The idea of ‘Just War’ is also deeply rooted in Western tradition; it is, perhaps, more strongly institutionalized in today’s international law, in American military doctrines and practices, and even in political cultures since the Victorian Age! Though the Islamic Jihad or ‘Just War’ tradition has important Christian roots, it differs from the Islamic juristic traditions in that it can be employed without explicitly religious premises. Similarly, in Western political thoughts and theology, more generally, the nature of the political community, the role of the government and the use of armed forces are conceived in secular, not religious terms. All these features differentiate the Islamic Jihad or ‘Just War’ traditions from the Western ‘Just War’ concept; in Islamic Juristic traditions, Islamic Jihad must be commanded by a pious caliph/imam and is always directed against dar al-hard.

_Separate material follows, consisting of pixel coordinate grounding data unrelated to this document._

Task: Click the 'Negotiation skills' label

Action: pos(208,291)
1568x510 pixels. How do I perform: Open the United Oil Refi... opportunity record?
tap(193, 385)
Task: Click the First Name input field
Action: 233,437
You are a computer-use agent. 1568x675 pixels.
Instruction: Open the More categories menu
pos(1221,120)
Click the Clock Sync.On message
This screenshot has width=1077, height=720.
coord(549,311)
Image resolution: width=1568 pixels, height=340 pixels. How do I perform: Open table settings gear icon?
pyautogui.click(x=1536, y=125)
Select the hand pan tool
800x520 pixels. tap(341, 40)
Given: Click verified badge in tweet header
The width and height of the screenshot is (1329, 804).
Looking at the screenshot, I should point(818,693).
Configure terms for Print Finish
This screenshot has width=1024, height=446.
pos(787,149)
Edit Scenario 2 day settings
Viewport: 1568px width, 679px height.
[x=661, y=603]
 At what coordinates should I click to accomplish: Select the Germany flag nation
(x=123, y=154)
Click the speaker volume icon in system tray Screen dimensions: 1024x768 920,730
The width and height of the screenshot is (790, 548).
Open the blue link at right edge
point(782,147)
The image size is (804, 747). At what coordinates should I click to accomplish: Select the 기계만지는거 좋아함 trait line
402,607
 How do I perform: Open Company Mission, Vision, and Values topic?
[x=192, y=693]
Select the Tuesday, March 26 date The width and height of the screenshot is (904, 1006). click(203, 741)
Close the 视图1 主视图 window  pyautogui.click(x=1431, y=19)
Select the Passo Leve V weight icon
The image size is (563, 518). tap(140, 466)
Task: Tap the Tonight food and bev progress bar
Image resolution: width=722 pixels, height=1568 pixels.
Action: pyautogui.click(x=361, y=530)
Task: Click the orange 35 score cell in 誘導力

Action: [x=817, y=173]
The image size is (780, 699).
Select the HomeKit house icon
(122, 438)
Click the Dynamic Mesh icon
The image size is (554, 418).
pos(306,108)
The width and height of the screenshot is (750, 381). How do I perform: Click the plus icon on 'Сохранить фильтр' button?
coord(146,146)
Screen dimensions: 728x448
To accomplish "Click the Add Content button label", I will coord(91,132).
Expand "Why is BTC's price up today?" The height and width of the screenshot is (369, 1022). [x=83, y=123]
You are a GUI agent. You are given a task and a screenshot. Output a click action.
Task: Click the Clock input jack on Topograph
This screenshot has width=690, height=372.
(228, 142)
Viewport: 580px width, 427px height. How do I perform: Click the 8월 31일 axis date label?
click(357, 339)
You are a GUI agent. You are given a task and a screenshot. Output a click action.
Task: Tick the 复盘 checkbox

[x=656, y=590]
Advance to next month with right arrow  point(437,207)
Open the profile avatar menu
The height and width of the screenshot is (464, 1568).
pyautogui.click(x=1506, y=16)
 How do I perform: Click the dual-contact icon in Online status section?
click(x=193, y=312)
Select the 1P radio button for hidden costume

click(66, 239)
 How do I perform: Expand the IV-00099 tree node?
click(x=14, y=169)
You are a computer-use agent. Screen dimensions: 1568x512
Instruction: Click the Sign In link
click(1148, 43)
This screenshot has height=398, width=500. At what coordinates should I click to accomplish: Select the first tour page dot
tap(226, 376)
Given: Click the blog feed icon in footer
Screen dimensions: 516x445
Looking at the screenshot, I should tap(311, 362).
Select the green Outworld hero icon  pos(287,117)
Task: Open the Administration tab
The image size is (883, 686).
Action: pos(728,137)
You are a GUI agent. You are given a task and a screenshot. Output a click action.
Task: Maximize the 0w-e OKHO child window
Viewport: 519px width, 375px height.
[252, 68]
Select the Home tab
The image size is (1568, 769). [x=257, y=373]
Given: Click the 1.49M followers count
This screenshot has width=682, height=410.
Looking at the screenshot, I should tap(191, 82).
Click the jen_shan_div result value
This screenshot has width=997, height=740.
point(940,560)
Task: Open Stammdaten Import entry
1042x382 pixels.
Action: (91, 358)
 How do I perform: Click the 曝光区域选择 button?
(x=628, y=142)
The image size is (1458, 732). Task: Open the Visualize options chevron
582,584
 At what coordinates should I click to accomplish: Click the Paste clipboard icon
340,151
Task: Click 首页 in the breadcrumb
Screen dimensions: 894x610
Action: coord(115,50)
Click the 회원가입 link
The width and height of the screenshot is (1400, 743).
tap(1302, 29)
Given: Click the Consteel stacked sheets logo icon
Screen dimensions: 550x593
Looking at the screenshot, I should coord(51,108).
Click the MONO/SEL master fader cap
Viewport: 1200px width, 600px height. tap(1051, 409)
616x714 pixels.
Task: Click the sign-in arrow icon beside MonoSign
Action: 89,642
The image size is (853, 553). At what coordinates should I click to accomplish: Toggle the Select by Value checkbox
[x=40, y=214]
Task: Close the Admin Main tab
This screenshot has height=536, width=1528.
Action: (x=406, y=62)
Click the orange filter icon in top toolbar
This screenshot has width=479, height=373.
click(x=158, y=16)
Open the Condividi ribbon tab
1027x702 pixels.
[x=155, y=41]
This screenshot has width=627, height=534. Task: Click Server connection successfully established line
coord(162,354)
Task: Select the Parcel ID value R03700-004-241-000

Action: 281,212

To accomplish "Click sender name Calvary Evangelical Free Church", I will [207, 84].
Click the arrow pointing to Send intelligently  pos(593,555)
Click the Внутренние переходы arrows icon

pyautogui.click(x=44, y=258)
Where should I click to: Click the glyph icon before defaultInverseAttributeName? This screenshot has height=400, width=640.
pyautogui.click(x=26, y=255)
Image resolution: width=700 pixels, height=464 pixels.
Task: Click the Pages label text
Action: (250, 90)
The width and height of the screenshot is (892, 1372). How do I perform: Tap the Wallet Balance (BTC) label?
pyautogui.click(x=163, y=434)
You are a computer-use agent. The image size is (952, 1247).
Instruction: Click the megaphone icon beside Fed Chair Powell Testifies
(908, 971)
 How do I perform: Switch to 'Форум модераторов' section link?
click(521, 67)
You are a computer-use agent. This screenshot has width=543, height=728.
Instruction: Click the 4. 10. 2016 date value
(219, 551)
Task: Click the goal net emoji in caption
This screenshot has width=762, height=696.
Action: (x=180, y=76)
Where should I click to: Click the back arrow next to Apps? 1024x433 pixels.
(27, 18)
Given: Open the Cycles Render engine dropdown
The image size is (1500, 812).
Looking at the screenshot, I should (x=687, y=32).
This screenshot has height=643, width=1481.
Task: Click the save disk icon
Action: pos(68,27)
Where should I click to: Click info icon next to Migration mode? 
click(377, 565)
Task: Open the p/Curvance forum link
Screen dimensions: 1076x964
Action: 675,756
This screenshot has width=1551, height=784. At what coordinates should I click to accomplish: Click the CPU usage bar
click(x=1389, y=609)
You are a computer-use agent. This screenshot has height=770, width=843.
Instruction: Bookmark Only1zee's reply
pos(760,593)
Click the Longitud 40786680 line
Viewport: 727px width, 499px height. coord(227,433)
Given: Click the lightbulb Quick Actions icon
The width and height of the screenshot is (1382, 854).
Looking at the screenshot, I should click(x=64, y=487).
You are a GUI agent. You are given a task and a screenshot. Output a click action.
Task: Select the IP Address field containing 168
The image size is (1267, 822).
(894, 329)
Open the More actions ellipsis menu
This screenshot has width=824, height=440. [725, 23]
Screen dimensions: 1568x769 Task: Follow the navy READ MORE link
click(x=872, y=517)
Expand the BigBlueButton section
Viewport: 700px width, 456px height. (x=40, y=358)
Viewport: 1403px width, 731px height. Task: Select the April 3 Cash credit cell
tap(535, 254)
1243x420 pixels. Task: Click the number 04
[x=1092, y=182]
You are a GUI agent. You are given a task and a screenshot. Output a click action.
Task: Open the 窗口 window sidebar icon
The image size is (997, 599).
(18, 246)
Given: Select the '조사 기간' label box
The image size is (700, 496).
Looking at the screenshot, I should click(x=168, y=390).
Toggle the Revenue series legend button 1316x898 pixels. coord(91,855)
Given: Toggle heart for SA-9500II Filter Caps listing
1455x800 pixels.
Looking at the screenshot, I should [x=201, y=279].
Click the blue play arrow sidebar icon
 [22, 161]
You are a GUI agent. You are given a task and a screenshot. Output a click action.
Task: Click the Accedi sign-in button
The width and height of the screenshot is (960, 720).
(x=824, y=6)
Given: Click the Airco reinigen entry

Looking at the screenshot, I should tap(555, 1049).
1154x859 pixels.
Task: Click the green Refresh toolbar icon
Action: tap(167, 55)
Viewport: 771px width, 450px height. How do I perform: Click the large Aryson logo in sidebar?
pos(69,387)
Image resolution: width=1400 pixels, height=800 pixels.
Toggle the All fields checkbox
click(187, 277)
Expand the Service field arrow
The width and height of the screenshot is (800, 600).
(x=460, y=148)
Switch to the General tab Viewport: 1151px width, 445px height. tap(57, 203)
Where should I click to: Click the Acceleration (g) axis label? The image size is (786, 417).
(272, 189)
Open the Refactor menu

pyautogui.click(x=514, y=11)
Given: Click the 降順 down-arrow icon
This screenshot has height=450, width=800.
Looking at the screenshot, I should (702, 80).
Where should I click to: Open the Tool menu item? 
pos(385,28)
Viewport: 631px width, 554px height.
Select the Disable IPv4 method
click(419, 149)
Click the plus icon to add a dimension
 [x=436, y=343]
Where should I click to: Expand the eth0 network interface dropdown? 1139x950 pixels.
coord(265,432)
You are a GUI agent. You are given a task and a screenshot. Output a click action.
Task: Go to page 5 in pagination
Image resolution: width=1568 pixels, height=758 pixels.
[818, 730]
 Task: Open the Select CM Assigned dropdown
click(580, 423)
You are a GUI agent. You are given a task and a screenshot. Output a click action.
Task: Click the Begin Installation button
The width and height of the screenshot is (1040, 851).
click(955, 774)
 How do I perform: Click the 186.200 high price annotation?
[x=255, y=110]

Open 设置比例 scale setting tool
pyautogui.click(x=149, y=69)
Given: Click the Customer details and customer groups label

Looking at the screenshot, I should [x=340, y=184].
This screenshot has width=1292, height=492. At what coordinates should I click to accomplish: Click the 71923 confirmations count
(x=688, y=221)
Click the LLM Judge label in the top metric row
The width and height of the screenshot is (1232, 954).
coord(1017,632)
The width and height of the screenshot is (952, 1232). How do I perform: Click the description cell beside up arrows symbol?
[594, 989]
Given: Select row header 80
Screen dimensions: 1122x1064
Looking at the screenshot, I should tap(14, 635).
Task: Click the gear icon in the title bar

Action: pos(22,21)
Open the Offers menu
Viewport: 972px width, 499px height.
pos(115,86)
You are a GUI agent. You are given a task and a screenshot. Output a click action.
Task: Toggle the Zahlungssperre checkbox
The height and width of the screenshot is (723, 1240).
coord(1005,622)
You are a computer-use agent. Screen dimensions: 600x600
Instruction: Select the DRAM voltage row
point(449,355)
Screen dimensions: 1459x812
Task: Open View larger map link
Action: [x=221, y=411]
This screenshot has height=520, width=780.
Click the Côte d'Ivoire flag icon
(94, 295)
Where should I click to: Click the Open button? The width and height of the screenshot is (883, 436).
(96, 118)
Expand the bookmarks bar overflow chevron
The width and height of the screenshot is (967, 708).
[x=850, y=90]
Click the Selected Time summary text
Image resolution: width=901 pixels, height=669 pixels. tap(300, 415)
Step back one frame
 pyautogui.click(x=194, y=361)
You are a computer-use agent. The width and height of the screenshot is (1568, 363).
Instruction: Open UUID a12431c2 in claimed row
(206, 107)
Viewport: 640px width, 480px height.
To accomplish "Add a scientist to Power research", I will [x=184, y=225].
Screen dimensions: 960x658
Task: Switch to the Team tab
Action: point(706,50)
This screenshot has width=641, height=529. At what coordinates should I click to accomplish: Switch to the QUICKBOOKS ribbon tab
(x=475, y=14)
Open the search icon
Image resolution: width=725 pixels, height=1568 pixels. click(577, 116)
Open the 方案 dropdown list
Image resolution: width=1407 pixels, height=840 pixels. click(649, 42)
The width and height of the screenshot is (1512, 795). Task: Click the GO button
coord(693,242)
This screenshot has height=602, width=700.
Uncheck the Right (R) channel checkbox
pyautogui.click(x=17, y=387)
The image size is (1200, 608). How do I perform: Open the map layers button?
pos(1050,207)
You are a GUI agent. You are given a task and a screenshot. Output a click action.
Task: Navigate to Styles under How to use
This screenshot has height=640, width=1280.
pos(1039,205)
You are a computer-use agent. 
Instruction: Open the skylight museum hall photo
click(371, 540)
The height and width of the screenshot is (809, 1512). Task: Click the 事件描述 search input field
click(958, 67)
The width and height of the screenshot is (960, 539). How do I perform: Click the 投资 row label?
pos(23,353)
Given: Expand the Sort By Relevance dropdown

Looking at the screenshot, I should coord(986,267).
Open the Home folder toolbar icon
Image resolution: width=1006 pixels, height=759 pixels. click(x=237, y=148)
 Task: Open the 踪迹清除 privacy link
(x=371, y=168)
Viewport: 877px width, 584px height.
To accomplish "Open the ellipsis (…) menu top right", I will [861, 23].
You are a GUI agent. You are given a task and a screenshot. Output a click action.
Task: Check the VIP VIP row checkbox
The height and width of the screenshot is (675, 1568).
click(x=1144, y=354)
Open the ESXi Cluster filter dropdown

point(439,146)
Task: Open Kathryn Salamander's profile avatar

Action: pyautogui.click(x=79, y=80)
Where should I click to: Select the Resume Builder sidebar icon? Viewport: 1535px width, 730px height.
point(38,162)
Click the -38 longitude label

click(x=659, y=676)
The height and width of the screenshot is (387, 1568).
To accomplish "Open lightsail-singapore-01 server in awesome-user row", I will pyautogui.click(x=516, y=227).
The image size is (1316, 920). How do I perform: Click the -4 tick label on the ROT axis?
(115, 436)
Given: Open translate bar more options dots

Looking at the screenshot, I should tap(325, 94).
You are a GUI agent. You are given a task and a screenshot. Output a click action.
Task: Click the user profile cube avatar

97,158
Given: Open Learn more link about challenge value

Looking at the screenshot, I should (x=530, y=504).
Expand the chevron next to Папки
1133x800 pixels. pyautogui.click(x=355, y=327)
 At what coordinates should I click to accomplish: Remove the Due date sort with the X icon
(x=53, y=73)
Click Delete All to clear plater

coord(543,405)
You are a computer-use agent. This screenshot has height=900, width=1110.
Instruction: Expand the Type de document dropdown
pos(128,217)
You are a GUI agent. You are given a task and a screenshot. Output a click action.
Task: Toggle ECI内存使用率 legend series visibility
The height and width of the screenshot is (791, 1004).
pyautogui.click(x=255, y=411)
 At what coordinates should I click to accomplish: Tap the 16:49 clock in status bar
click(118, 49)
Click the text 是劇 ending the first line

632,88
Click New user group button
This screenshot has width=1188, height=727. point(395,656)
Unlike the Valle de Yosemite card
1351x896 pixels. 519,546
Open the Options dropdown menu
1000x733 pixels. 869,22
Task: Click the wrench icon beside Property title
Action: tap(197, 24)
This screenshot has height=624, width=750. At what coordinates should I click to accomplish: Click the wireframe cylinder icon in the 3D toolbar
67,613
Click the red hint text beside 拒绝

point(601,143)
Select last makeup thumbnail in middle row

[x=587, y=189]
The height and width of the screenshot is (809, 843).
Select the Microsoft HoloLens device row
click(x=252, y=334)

Jihad, Hatred & Major Nidal Hasan

Yet, there are also significant points of contact, which reveal important common interests. I have already suggested this by noting that the mainstream Islamic thoughts and political practices have developed a way, compatible with the international laws, and orderly peaceful interactions with non-Muslim nations. More specifically, both such traditions link the rights to use the force of arms to the exercise of legitimate governing authorities for the protection and of the common good of the Islamic communities. Such common good, moreover, is defined normatively in terms of high ideals of values and behaviors, not in terms of repressions and intolerance. Both Islamic traditions recognizes that even the use of force justified in this way is not without limits, when it comes to the questions of who may be targeted and the means that may be used against the aggressors. These are all matters on which there can and should be a pursuit of common causes. The radical Islamic doctrines of jihad, advanced as the justifications for contemporary terrorism, is a challenge to both of these traditions, and people of goodwill from both communities have reasons to reject it!

So, the reason behind the present killing at Fort Hood Army base at Texas by the lone Islamic crusader, ‘hate doctor’ Major Nidal Malik Hassan, is this Islamic doctrine of Jihad, or Islamic Just War, which is one of the Pillars of Islam. We need to understand this conclusively, that every Muslim, whether moderate or extremist, are indeed sleepwalkers and can wake up on any given day to strike terror into our hearts!